**To do:** Check each statement against the article on the 2011 African Junior Athletics Championships. Answer yes or no, and quote the exact words from the article that decide it. (a) The championships took place in Gaborone over four days. (b) El Mehdi Kabbachi won gold in the men's high jump. (c) Aynalem Eshetu won the women's 5000 m walk with a new African record.

The 2011 African Junior Athletics Championships were held at the University of Botswana Stadium in Gaborone, Botswana from 12 to 15 May. It was the tenth edition of the continental athletics tournament for African athletes aged 19 years or younger. Over 700 athletes from 28 countries announced their desire to participate in the event over four days of track and field competitions, which featured 22 events from men and 22 events for women.

South Africa topped the medal table with thirteen gold and silver medals. Ethiopia and Egypt both won six events, while Kenya and Nigeria rounded out the top five. Seventeen nations reached the medal table at the competition. El Mehdi Kabbachi was a double gold medallist for Morocco, winning both the men's long and triple jump competitions. Namibian thrower Charlene Engelbrecht won both her country's medals with runner-up performances in the shot put and discus.

Among the other medallists, Uganda's Annet Negesa took an 800 m/1500 m double, including a Ugandan record in the latter event. The women's Egyptian record in the high jump was broken by Besnet Moussad Mohamed, who won gold. Aynalem Eshetu of Ethiopia improved the African record to win the women's 5000 m walk. Her teammate Magiso Manedo excelled in the sprints: she won the 400 m, set an Ethiopian record to take the 200 m silver medal and anchored the 4×400 metres relay team to another national record and the bronze medal.

**Raw data:**
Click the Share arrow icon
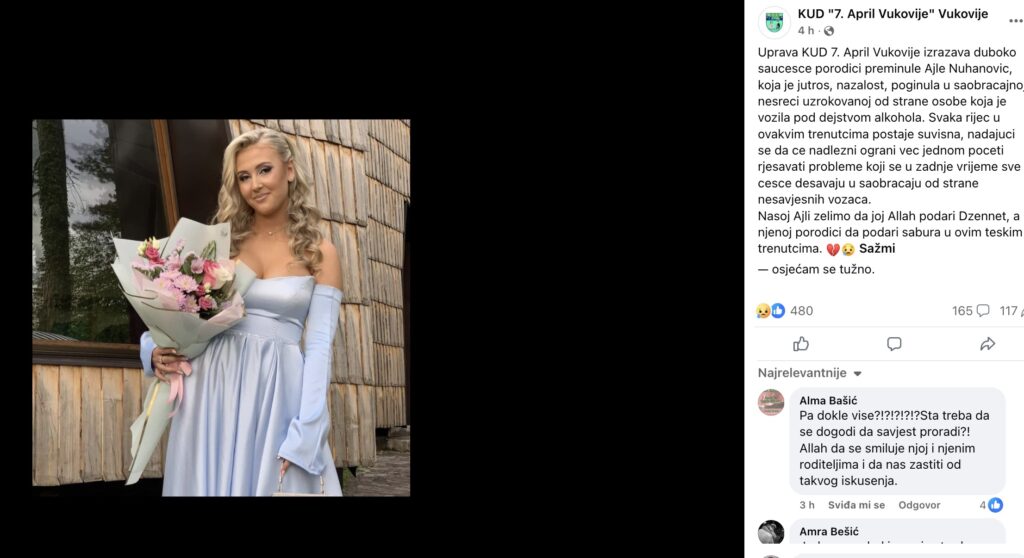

---

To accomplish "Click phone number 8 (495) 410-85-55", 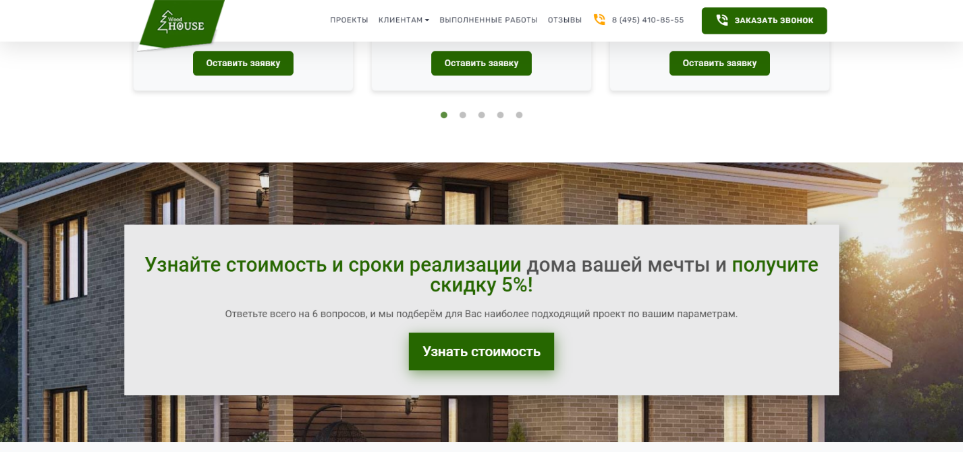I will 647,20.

**The result:**
(a) Yes: "held at the University of Botswana Stadium in Gaborone, Botswana from 12 to 15 May" and "over four days of track and field competitions"
(b) No: "winning both the men's long and triple jump competitions"
(c) Yes: "Aynalem Eshetu of Ethiopia improved the African record to win the women's 5000 m walk"